▶ _Action item_
Please retype the entries below word for word, passing over every picture.

(Saved data entries)
··········

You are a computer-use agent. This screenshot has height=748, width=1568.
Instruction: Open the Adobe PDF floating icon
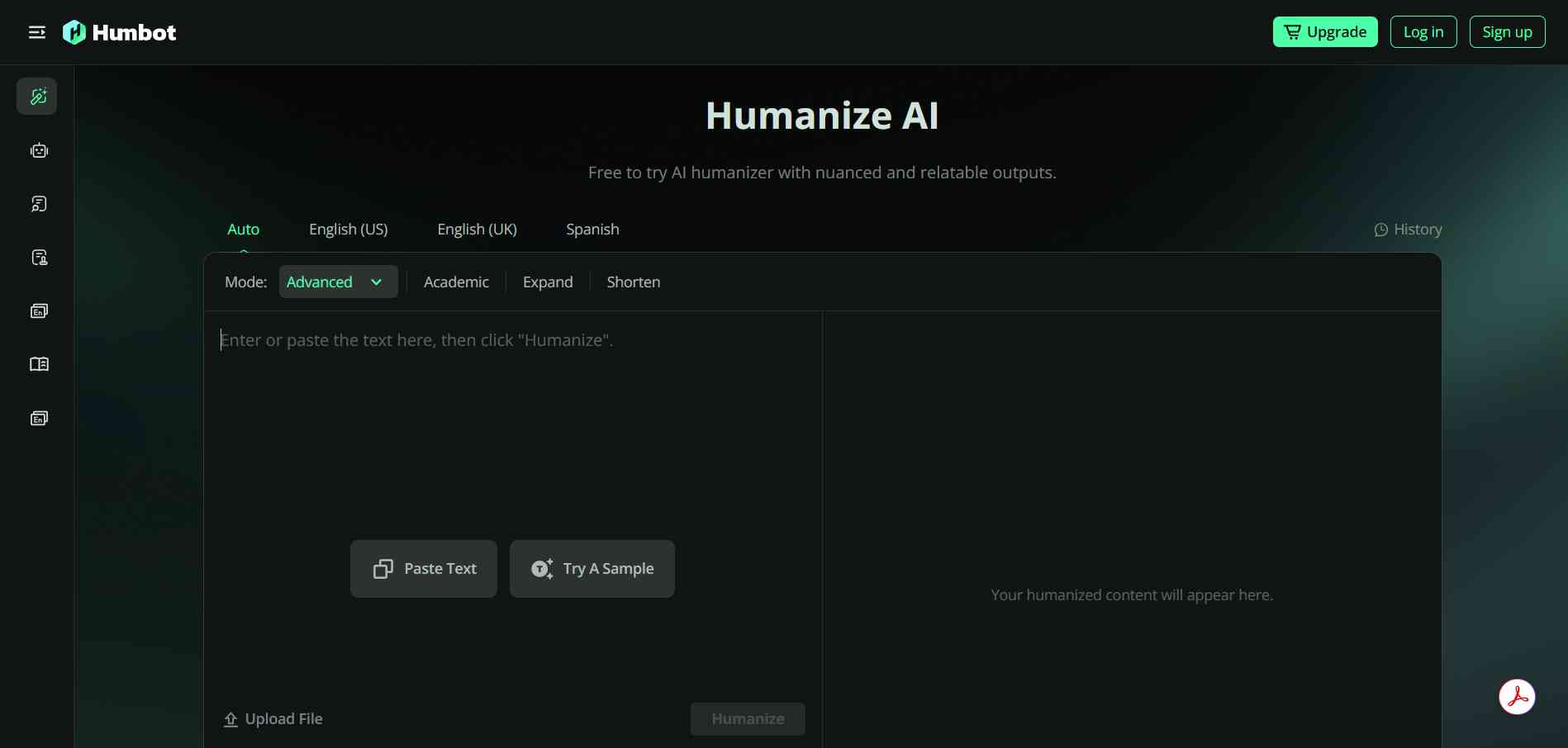click(x=1518, y=697)
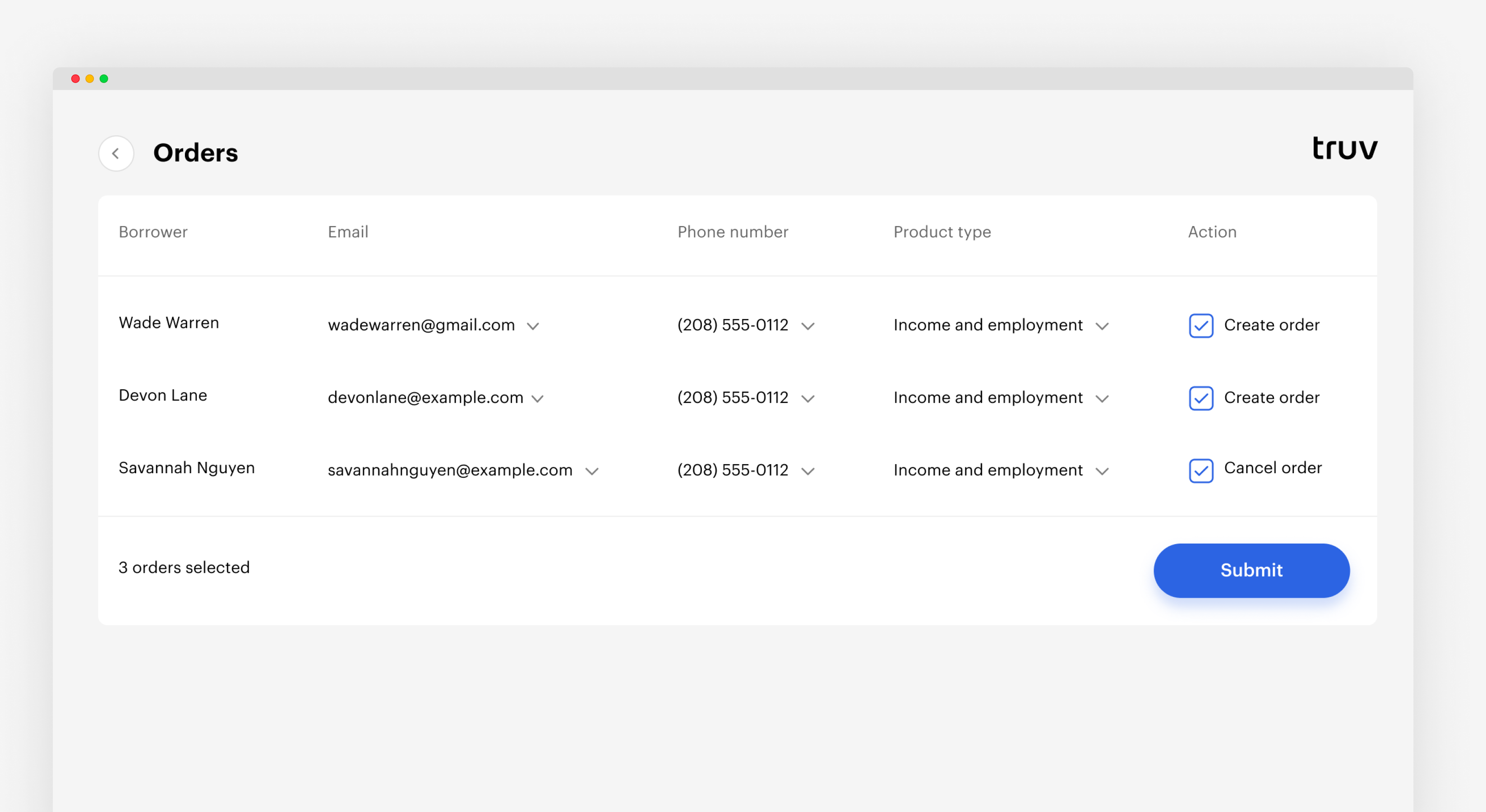This screenshot has width=1486, height=812.
Task: Click the yellow minimize window dot
Action: click(x=89, y=79)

··········

▶ _Finished exercise_
You are a computer-use agent. This screenshot has height=748, width=1568.
Instruction: Open the Adobe PDF floating icon
click(x=1518, y=697)
This screenshot has width=1486, height=812.
Task: Click the yellow minimize window dot
Action: click(x=89, y=79)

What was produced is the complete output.